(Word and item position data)
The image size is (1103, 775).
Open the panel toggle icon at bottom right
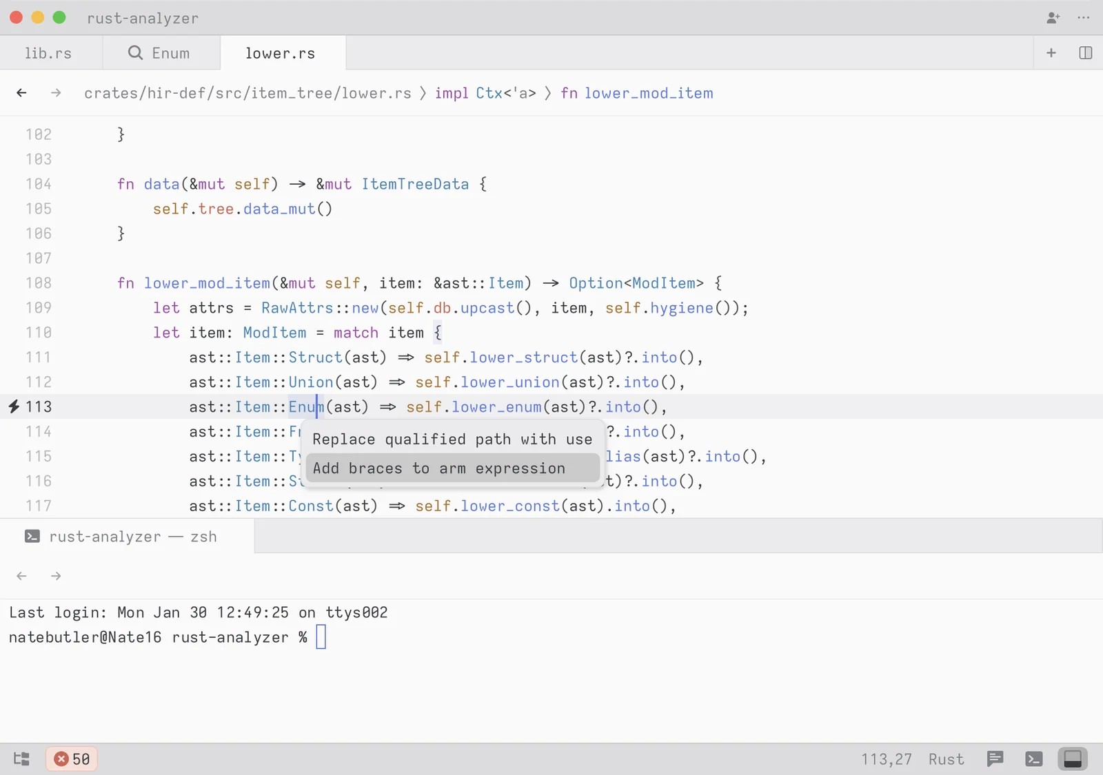pos(1072,758)
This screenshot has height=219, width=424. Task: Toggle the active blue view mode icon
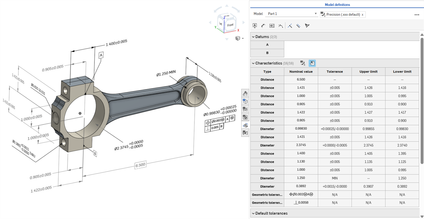point(245,125)
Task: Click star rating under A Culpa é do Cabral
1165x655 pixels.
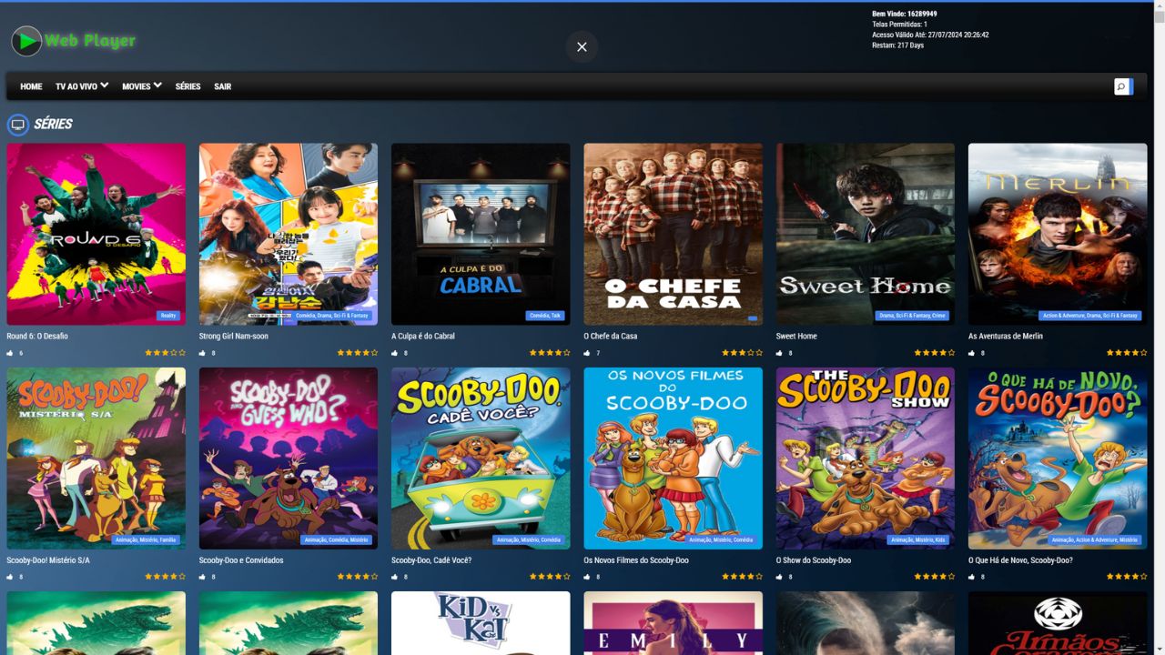Action: coord(550,353)
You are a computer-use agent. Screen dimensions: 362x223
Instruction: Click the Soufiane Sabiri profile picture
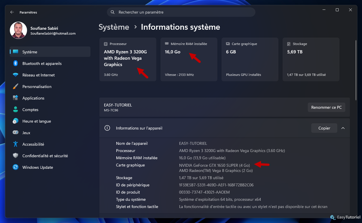tap(18, 31)
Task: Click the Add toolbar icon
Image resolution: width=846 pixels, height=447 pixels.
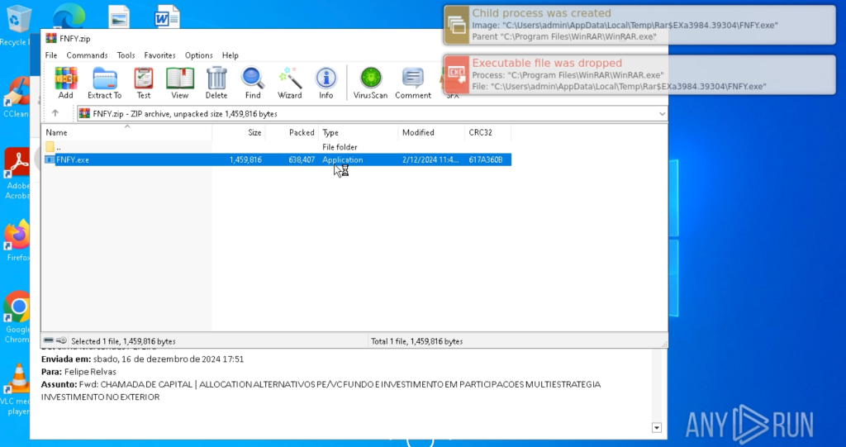Action: pyautogui.click(x=66, y=83)
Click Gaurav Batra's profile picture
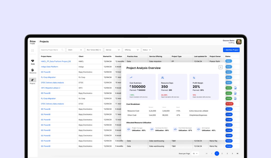271x158 pixels. [x=238, y=42]
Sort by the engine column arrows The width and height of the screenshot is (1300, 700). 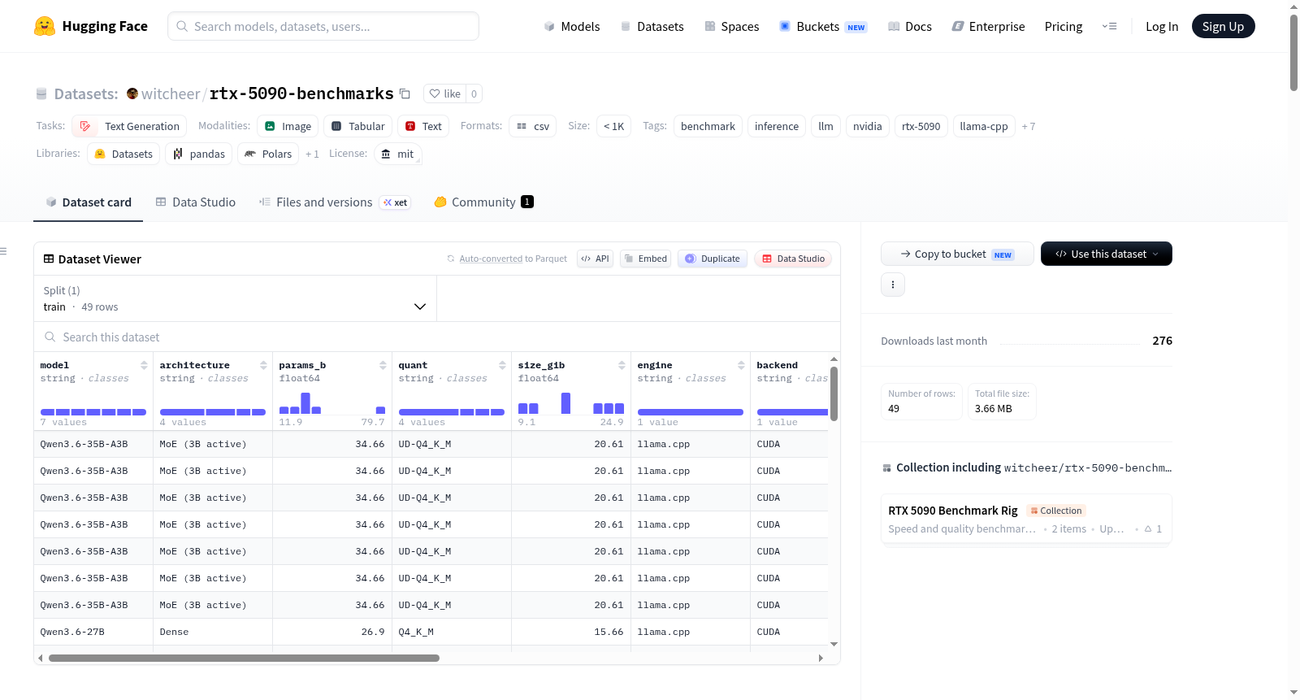pyautogui.click(x=741, y=365)
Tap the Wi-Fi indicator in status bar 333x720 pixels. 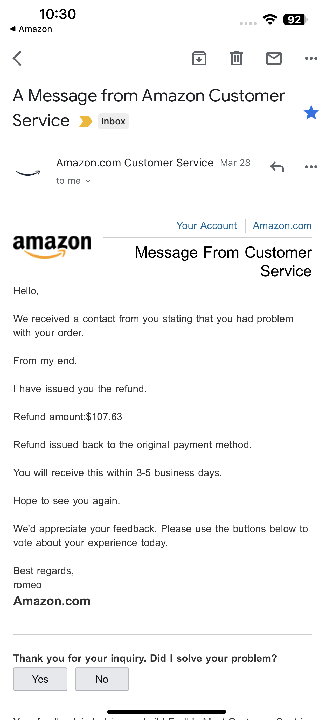(270, 19)
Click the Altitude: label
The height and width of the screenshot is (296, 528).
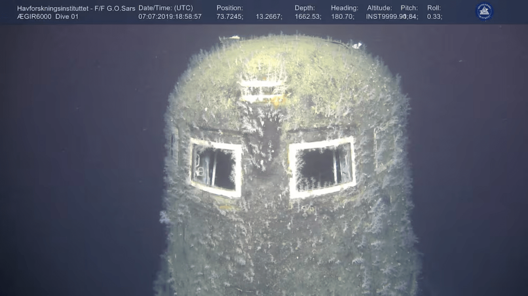(x=379, y=8)
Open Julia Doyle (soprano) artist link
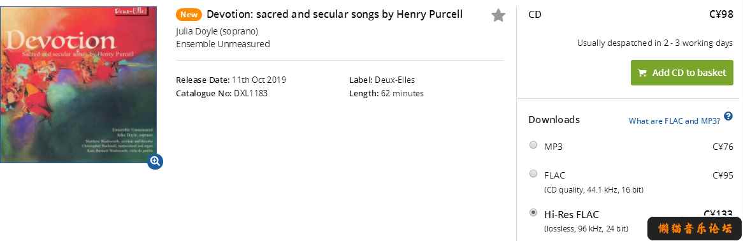This screenshot has height=241, width=743. pyautogui.click(x=217, y=32)
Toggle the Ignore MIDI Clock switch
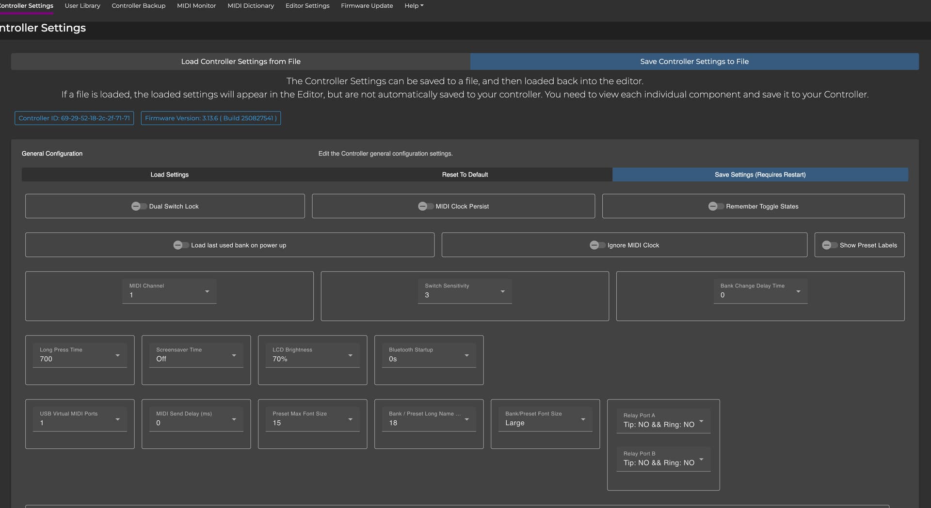 pyautogui.click(x=597, y=245)
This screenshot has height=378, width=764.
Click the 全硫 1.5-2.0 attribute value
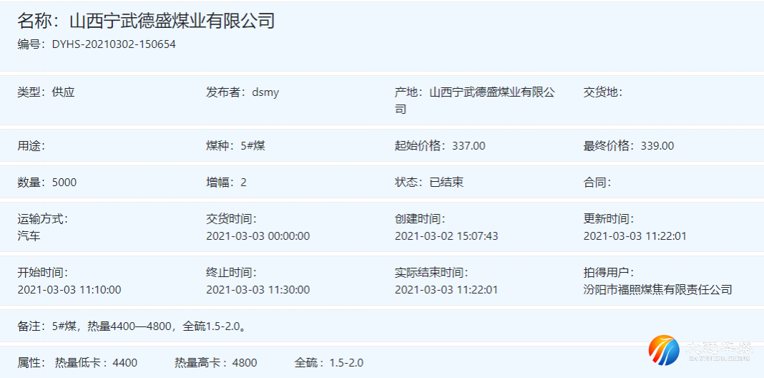pos(346,363)
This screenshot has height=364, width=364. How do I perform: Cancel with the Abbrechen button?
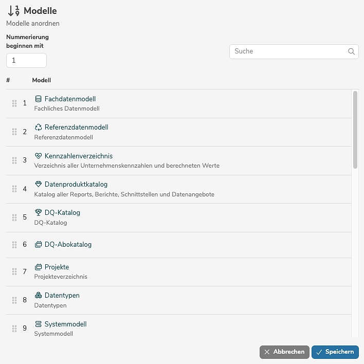[x=284, y=352]
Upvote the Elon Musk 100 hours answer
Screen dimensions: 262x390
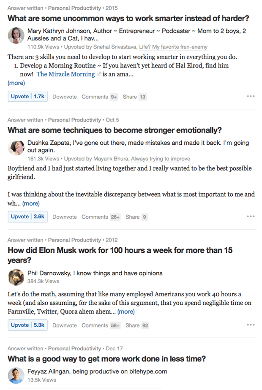tap(27, 325)
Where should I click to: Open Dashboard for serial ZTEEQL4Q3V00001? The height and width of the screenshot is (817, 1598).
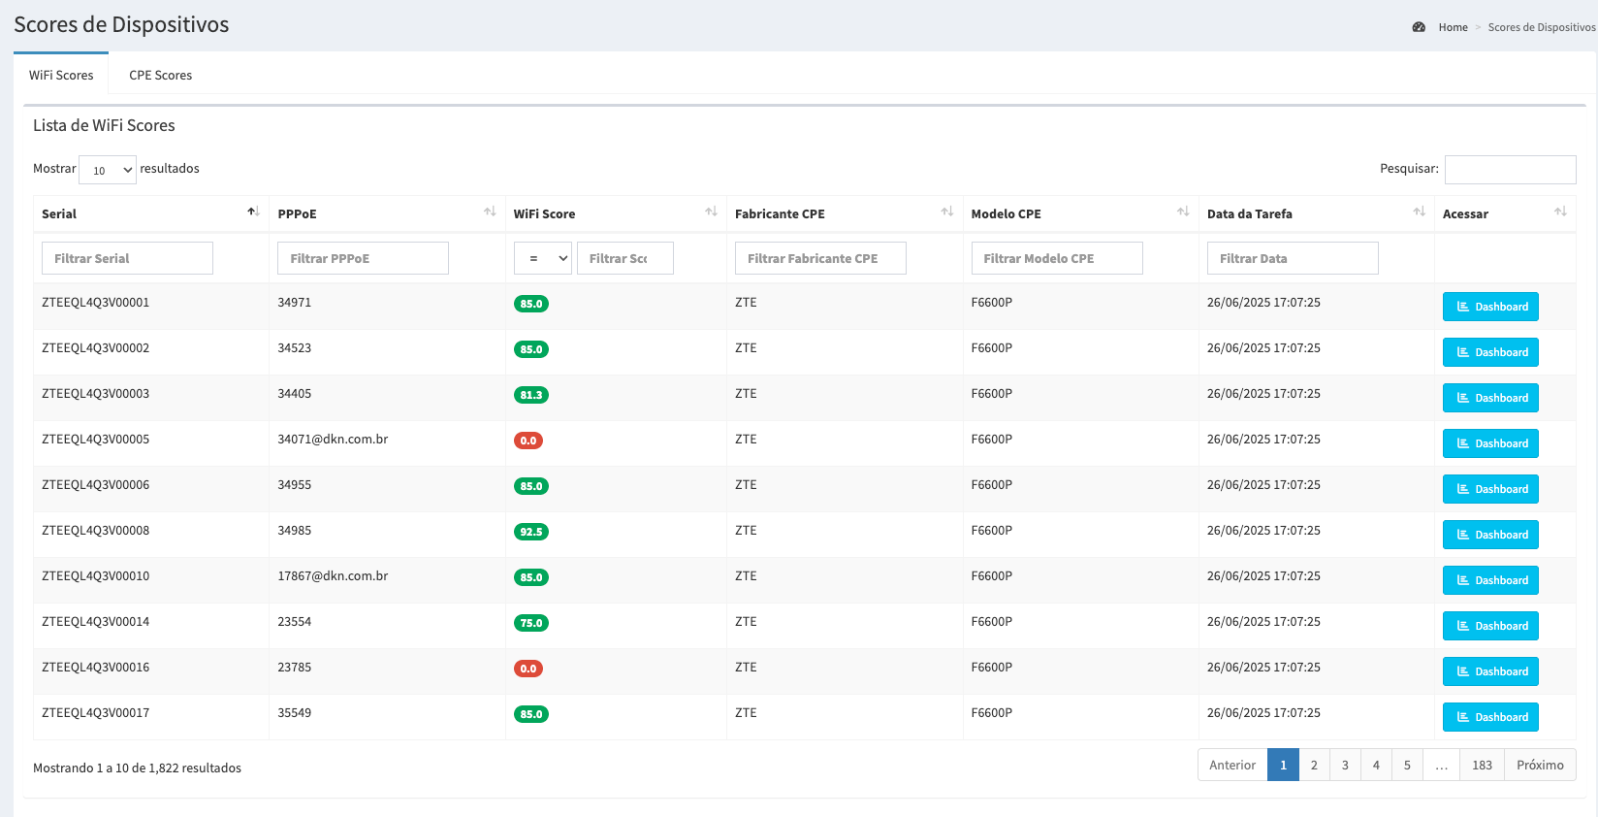click(x=1489, y=307)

**What you have to do**
Reproduce, character for character, the part of the data above that opens with the line containing "Task: Click star" and closes with the line containing "271x158 pixels. [x=238, y=42]", including both of those lines. Leave the pictures out of your answer.

**Exercise output**
Task: Click star rating under A Culpa é do Cabral
1165x655 pixels.
Action: coord(550,353)
You are a computer-use agent. Screen dimensions: 362x223
Instruction: Click the Soufiane Sabiri profile picture
tap(18, 31)
Task: Click the Add toolbar icon
Image resolution: width=846 pixels, height=447 pixels.
Action: pyautogui.click(x=66, y=83)
Click Gaurav Batra's profile picture
271x158 pixels. [x=238, y=42]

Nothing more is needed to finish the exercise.